Stored data

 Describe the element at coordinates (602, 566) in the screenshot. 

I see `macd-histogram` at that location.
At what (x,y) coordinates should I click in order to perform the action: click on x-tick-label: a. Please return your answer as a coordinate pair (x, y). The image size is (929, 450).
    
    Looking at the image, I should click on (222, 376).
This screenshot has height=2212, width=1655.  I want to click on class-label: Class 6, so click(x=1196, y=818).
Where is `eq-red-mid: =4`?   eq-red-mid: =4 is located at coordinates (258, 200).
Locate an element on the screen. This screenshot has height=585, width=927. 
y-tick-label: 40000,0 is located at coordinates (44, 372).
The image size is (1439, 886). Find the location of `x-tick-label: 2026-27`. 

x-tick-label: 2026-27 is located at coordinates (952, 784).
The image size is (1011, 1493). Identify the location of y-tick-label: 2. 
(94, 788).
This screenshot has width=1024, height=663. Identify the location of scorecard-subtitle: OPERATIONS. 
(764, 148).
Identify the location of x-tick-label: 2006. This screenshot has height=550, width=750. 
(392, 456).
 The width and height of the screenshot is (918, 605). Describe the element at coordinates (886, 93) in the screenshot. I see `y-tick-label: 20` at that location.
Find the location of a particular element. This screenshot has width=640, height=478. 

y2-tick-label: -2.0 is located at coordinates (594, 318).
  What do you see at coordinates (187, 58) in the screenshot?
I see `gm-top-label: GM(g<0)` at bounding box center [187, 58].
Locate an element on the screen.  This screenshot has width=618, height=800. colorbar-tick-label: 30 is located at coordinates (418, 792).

TASK TO COMPLETE = Copy the stretch of the entries from their very first line through the line that contains "(764, 148).", including both ends and keeping every character unchanged.

SOLUTION TO THIS PROBLEM =
 Describe the element at coordinates (602, 566) in the screenshot. 

I see `macd-histogram` at that location.
At what (x,y) coordinates should I click in order to perform the action: click on x-tick-label: a. Please return your answer as a coordinate pair (x, y). The image size is (929, 450).
    
    Looking at the image, I should click on (222, 376).
This screenshot has height=2212, width=1655.  I want to click on class-label: Class 6, so click(x=1196, y=818).
Where is `eq-red-mid: =4`?   eq-red-mid: =4 is located at coordinates (258, 200).
Locate an element on the screen. This screenshot has height=585, width=927. 
y-tick-label: 40000,0 is located at coordinates (44, 372).
The image size is (1439, 886). Find the location of `x-tick-label: 2026-27`. 

x-tick-label: 2026-27 is located at coordinates (952, 784).
The image size is (1011, 1493). Identify the location of y-tick-label: 2. 
(94, 788).
This screenshot has width=1024, height=663. Identify the location of scorecard-subtitle: OPERATIONS. 
(764, 148).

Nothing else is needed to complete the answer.